Welcome to Part 2 in the series of “How to turn your Fruit Blocks into Pincushions”.
In Part 1 (here) we talked about how to do some basic “Quilt Math” to resize the fruit blocks found in Joanna’s FRUIT SALAD book [here] to get them to the size we need to make pincushions or bowl fillers. If you have been afraid of resizing blocks in the past, check out the post and give it a try!
You will be surprised at how many full-sized blocks can be easily made mini by cutting them down by half!
BASIC PINCUSHION ASSEMBLY
Joanna and I wanted to offer a few tips and tricks that we often use to finish off our pincushions/bowl fillers. As you start making some of your own, you will find even more tips and techniques that work for you. Here are a few of our favorites:
ADD A SMALL BORDER TO YOUR BLOCK
Even if you think your block is big enough as is, add a small border around the entire block.
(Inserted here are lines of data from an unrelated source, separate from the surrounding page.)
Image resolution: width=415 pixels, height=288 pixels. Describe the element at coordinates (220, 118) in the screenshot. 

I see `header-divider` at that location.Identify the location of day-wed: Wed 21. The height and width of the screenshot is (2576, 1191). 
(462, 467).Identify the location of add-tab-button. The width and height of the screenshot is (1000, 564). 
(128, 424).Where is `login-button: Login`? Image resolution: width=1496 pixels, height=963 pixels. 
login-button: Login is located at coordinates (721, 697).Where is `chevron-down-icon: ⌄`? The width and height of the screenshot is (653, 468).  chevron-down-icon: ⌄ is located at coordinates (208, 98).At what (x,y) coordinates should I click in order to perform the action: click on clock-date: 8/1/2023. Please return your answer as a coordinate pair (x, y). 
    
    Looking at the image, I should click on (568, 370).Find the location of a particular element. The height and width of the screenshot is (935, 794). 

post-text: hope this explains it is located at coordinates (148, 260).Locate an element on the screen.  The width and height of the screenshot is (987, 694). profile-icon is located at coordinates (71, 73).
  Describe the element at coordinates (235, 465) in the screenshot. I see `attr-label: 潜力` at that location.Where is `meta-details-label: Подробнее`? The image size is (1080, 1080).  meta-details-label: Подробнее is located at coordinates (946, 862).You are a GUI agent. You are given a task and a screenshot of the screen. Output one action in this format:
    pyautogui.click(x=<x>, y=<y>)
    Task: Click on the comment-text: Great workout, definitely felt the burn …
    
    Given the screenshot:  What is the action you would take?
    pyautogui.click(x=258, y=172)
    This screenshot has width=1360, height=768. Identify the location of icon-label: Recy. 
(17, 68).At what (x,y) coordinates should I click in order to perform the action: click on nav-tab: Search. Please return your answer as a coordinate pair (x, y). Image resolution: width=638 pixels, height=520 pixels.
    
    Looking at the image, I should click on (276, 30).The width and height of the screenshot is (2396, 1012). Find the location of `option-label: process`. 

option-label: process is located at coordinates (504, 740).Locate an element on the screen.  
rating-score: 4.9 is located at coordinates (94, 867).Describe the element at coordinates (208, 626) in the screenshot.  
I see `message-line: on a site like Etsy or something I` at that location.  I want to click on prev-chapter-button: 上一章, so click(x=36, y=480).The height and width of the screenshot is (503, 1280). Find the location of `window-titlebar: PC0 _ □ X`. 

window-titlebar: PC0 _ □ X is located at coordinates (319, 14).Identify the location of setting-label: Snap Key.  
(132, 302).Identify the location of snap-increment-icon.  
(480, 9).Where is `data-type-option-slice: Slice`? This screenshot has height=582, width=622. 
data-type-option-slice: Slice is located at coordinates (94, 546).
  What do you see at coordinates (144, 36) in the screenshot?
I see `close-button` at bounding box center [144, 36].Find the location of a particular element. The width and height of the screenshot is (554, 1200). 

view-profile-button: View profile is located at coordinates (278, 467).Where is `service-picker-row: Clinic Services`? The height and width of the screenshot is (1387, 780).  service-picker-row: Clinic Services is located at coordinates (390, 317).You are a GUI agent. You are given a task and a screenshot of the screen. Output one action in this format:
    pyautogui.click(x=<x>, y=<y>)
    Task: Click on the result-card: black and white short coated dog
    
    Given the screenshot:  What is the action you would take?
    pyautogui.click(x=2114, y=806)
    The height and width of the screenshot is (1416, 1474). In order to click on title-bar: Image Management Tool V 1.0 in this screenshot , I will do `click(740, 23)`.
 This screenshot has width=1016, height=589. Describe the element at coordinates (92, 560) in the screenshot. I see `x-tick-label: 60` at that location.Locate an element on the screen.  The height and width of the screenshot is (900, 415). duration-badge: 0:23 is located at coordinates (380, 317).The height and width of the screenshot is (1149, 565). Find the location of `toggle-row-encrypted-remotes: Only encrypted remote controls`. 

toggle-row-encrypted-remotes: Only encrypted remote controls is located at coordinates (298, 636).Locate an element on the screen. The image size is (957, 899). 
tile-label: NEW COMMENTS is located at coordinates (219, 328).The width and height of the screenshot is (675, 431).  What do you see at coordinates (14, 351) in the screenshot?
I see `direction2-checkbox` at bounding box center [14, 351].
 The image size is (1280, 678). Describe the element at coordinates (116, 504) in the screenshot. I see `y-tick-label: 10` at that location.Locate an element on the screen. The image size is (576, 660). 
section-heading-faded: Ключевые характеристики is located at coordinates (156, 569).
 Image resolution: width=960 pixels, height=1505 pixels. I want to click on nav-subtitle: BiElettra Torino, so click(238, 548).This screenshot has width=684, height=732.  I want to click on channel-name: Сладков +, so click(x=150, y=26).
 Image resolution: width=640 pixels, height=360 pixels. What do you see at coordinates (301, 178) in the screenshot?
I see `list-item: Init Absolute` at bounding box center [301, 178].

This will make sure that your design is visible in the center of your pincushion, and doesn’t get lost around the edges once stuffed and attached to the backing.
QUILT YOUR BLOCK AND YOUR BACKING TOO!
Adding a thin layer of Fusible batting to the top and backing of your project will not only help your pincushion look smooth and full, it will help protect the stuffing from coming out and to be distributed evenly throughout your pincushion. We like to quilt ours either with straight lines, a cross hatch, or a wide zig zag/serpentine stitch about ¼” apart.
Don’t forget the backing! Trust us, you will love the polished results!
ADD SOME EMBELLISHMENTS
To up the cuteness factor just a little bit, add some big stitch hand quilting, a button or charm accent or a small hang tag. I love to look for trims and antique buttons when I am at quilt shops or antique stores, and have a small stash to pull from. These small details pack a lot of punch!
UP YOUR SEAM ALLOWANCE TO ⅜” & USE THE BACK TRACK ON YOUR SEWING MACHINE
Because I border most of my pincushions, sewing with a 3/8” seam allowance doesn’t alter the design at all, and just reinforces the seams. When starting and stopping, I like to backtrack over my stitches for the first inch or so. This helps keep your stitches from pulling apart when you are trimming. This is especially important when you are working with little pieces like the ones in these pincushions.
CUT THOSE CORNERS & USE CHOPSTICKS OR ANY POINTY TOOL
To keep the corners looking square and not bowed out, you can give the inside corners of your project a quick snip. Combine this with using a chopstick or pencil eraser to poke out the corners, you will have perfect corners. If you have a turning tool, those are perfect!
STUFFING YOUR PINCUSHION
In order to keep the pincushions perfectly plump, I like to fill them with crushed walnut shells often found in pet stores as “lizard litter” or other reptile bedding. I purchased an inexpensive funnel and use that to help me scoop in the filling. Use a chopstick to help you evenly distribute your filling. Sometimes I will even add a small spoonful of dried lavender for an extra special touch. Just before you go to hand stitch your opening, add a small batting scrap or cotton batting. This will help keep your stuffing all in place and prevent it from seeping out.
NOTE: Crushed walnut shells can leave a slight residue on the outside of your pincushion. If you give it a quick dusting right away, it will come right off.
NOTE: Crushed walnut shells are a potential allergen. Please be sure to use a method of stuffing appropriate for your recipient if giving as a gift and adjust as needed.
WATCH YOUR CLOSURE
Spending a few extra minutes to find a matching thread, and hand stitching your project closed with an invisible stitch such as a ladder stitch make all the difference. If you are unfamiliar with a ladder stitch, a quick google search will offer many You tube tutorials.
Watch out! Your pincushion collection just might be getting a bit bigger as once you start making these little projects, you can’t stop! Enjoy!